Royal wedding fever and its symptoms — lack of sleep, the urge to wear frilly hats and communion with other infected victims — hit Brooklyn hard last Friday, with DUMBO at the epicenter of the trans-Atlantic plague.
About 500 Brooklynites and some misplaced Britons ignored the five-hour time difference and gathered in the Archway Plaza under the Manhattan Bridge at the crack of dawn to watch Prince William and Kate Middleton get hitched live on a projection television.
“It was amazing, it was spectacular,” said Natalie Feary from Williamsburg, whose fever raged at well above 103 degrees all day. “Her dress was beautiful, I thought that the ceremony was great.”
The wedding was more than 3,600 miles away, but Anglophiles had their day, donning Union Jacks and feathered hats for the kind of party that England hasn’t seen since Charles married Diana (and we all know how well that turned out!).
“They’re the celebrities of England,” Caroline McKeown from Clinton Hill said of Wills and Kate.
“Royalty is always so special because there’s so much mystery around royal behaviors,” added McKeown, whose temperature was recorded at only about 101, still high enough to cause symptoms of excitement and monarchical hallucinations.
The crowd cheered every little moment, from the first glimpse of Middleton as she stepped out of a 1950 Rolls Royce, all the way through to the climactic, “I do,” when Middleton officially became the Duchess of Cambridge, and earned greater access to the crown jewels.
Many Brits were in the crowd at DUMBO, happy to feel at home while watching the nuptials across the pond.
“If you can’t be at a street party in Britain, then one in Brooklyn is pretty good,” said one British ex-pat, whose fever crested at 102, with periodic bouts of what locals call “the Canterbury sweats.”
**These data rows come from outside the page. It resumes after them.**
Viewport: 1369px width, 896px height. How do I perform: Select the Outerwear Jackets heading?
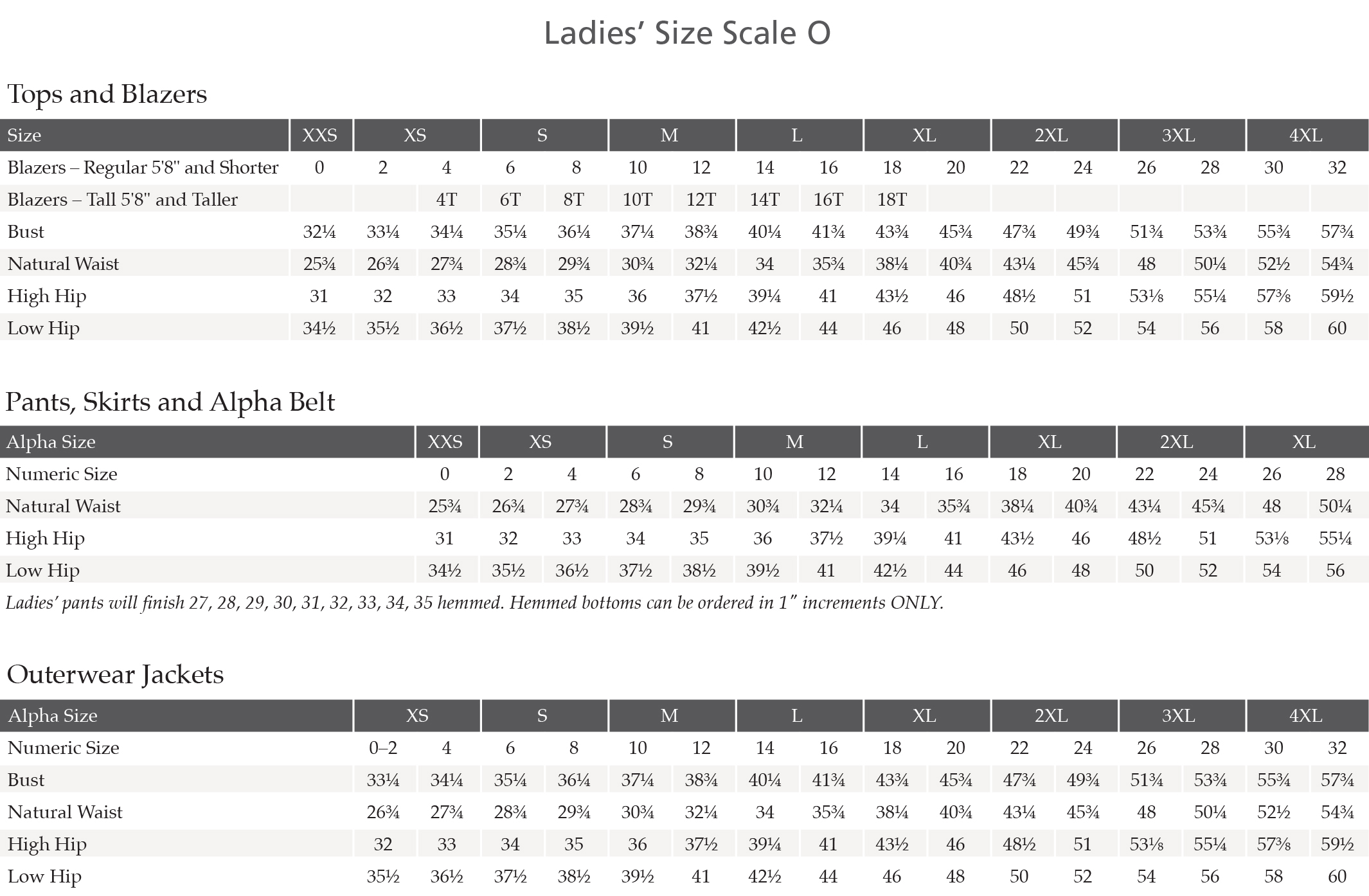[115, 674]
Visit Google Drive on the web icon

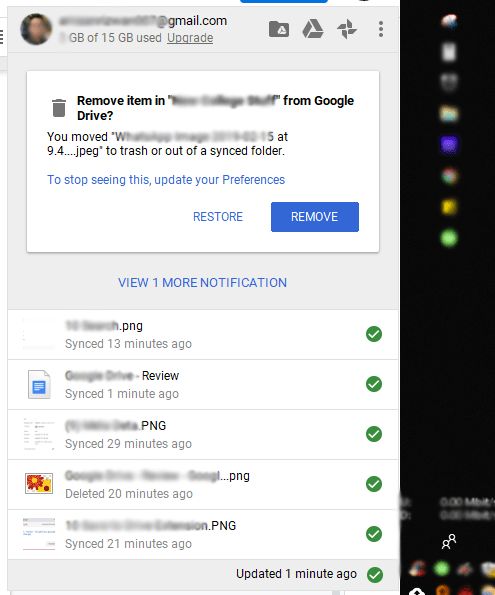(313, 29)
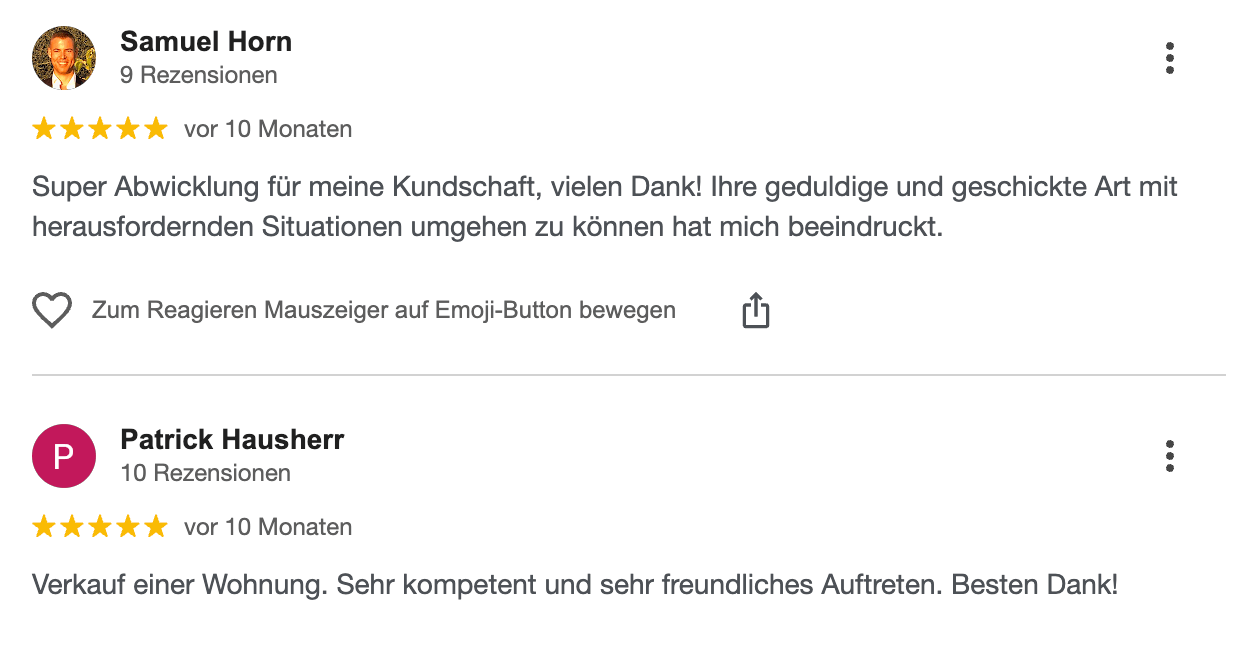Click the review text starting "Verkauf einer Wohnung"
This screenshot has height=648, width=1258.
point(574,585)
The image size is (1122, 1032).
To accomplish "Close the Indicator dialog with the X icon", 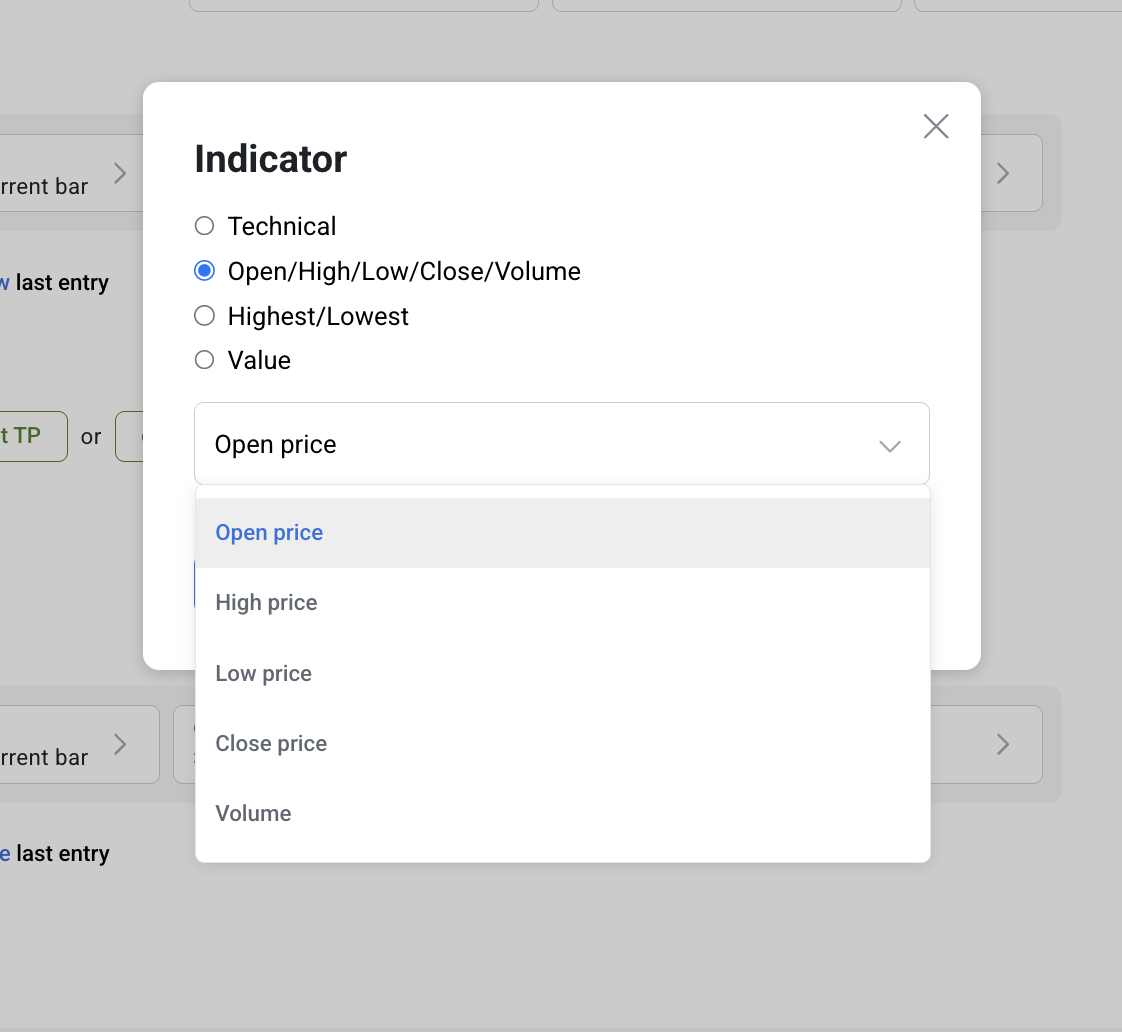I will click(x=935, y=127).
“For a lot of British people, it’s a way to reconnect with each other and have a jolly good time,” she added.
The event was not without its irony, of course, given that the United States violently broke from the English throne in the late 1770s, an event that is celebrated every July 4 with anti-monarchy pageantry.
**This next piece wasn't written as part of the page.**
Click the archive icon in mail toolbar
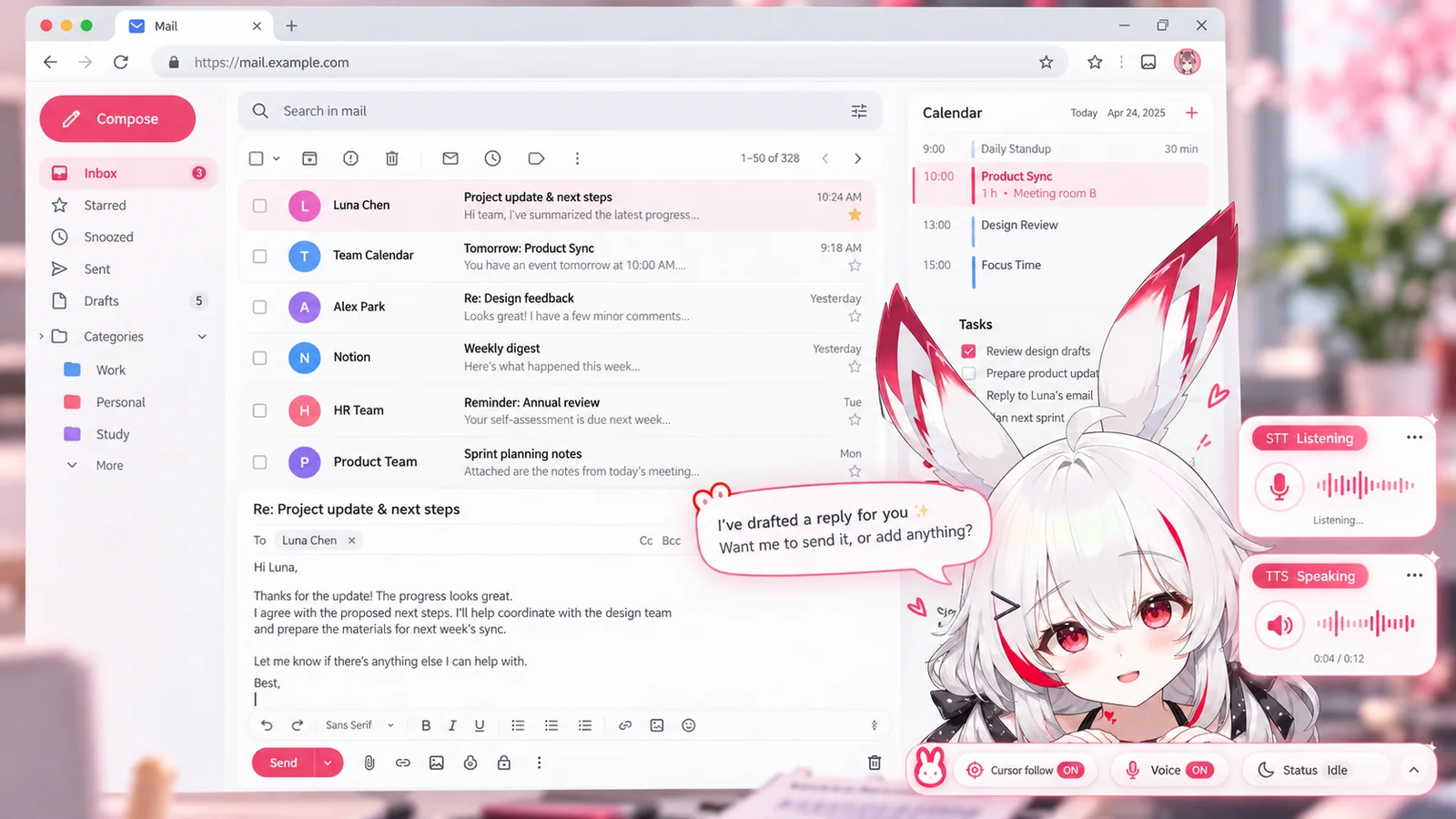This screenshot has width=1456, height=819. pos(309,158)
But for one day, at least, America recalled the good ol’ days of stamp taxes, tea parties and no representative government.
“We’re kind of just enchanted with the idea of a royal family,” said Lauren Sternberg, waving a British flag and wearing one on her shirt, whose temperature had come down from only a mild fever the other day. “There’s that little princess in all of us.”
And that princess isn’t always wearing white and marrying a man in a Redcoat.
Shira Bannerman said she watched the festivities just because she wanted something fun to do.
“It’s hard to fit other parties into our schedule,” said Bannerman, whose forehead never registered above 98.6. “So thank goodness this one was at six in the morning.”